= TASK REQUIREMENTS =
Below are entries to reproduce exactly, apart from their pictures.

Stored entries
-*-*-

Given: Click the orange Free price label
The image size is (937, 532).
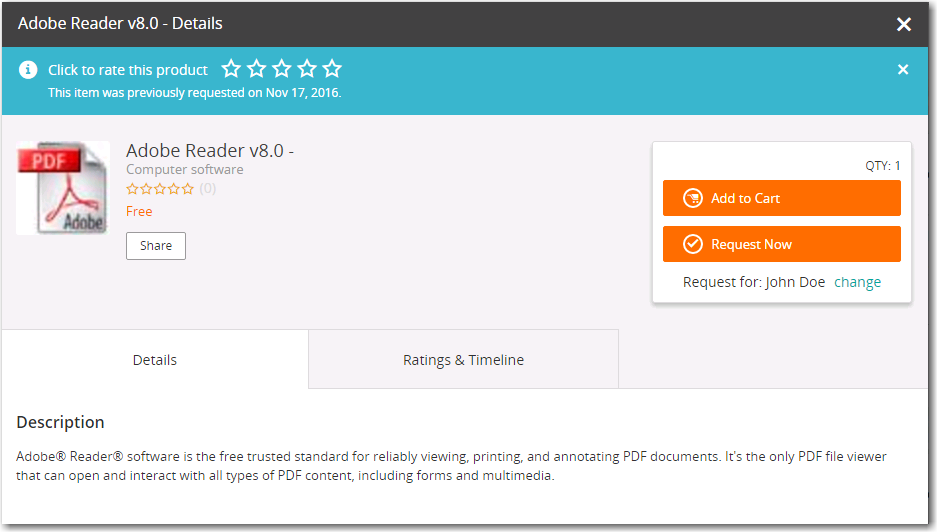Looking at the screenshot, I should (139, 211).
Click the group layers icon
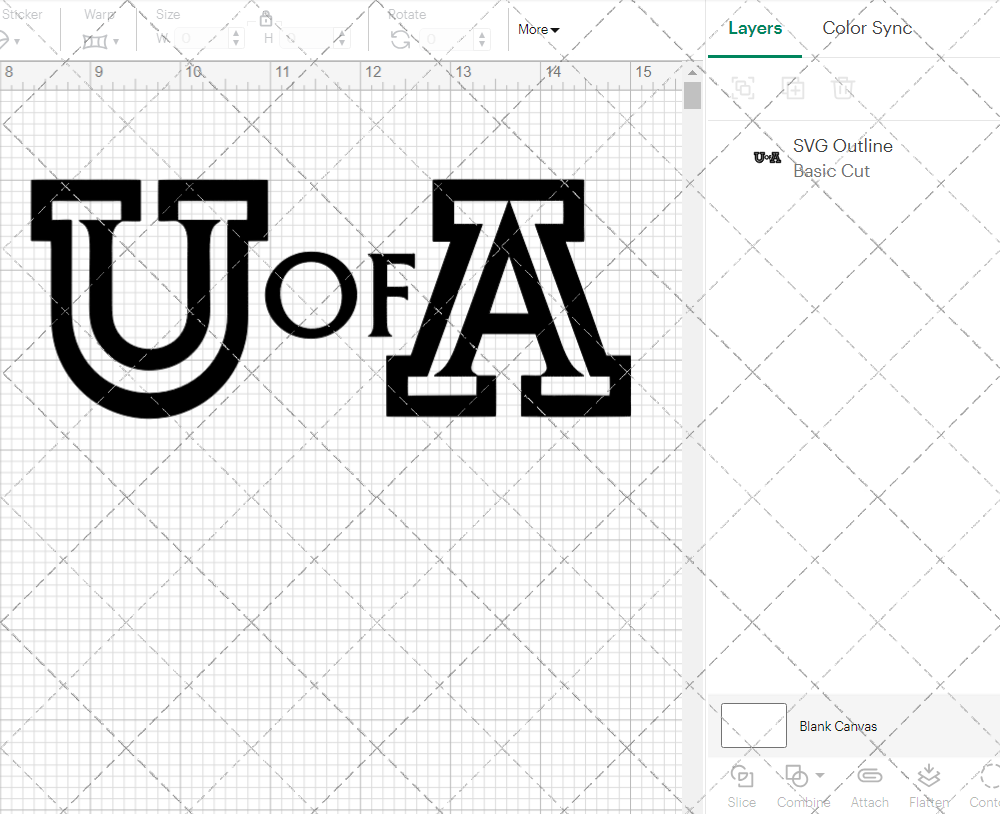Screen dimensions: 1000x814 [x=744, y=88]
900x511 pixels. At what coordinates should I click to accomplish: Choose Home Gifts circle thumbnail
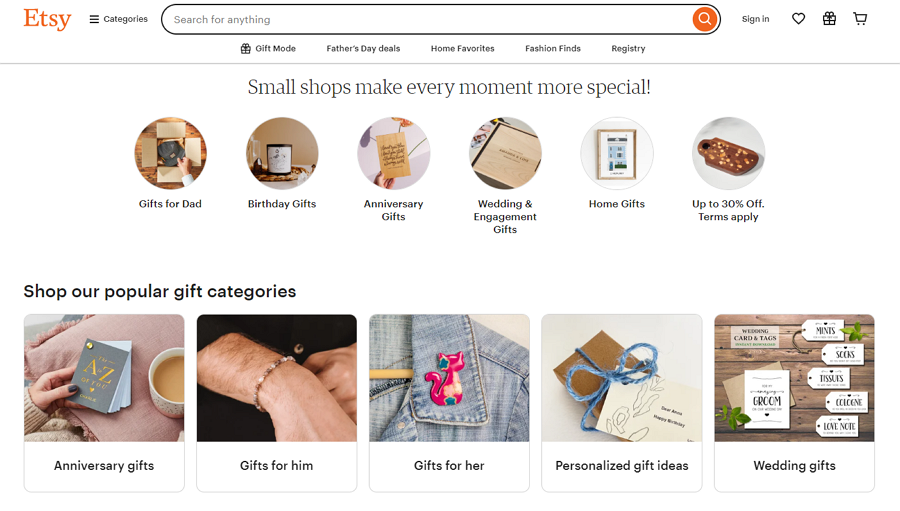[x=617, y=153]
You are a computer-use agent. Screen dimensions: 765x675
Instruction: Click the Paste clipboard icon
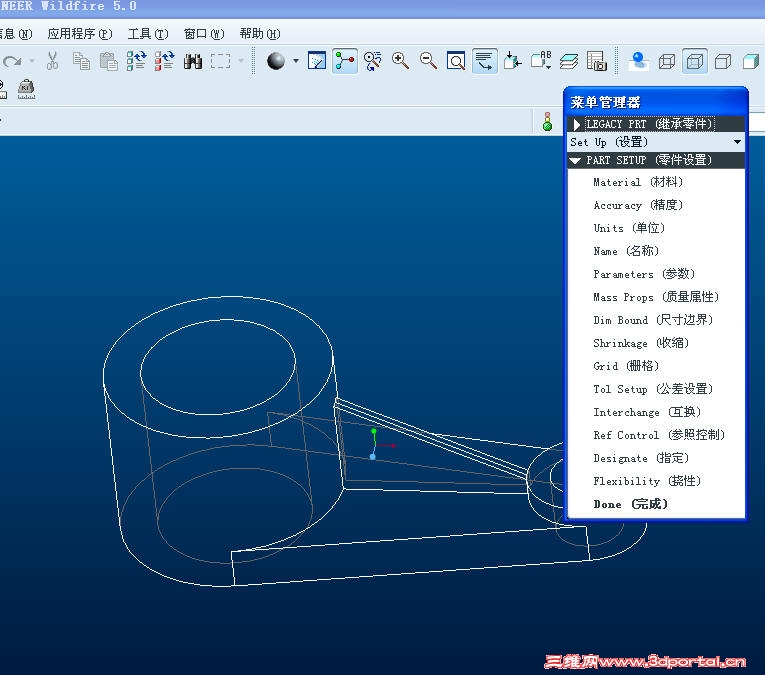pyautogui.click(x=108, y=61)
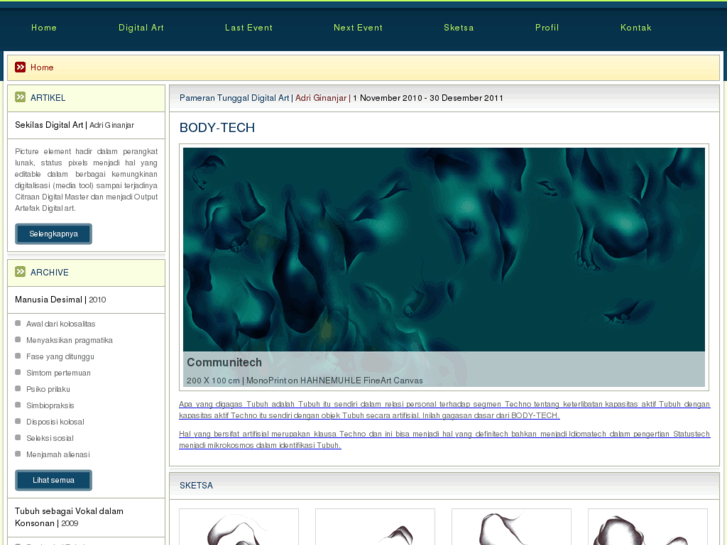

-*-*-

= SOLUTION FOR THIS EXERCISE =
Given: Click the orange Free price label
The image size is (937, 532).
Looking at the screenshot, I should (139, 211).
Click the group layers icon
Screen dimensions: 1000x814 [x=744, y=88]
900x511 pixels. At what coordinates should I click to accomplish: Choose Home Gifts circle thumbnail
[x=617, y=153]
You are a computer-use agent. Screen dimensions: 765x675
Instruction: Click the Paste clipboard icon
pyautogui.click(x=108, y=61)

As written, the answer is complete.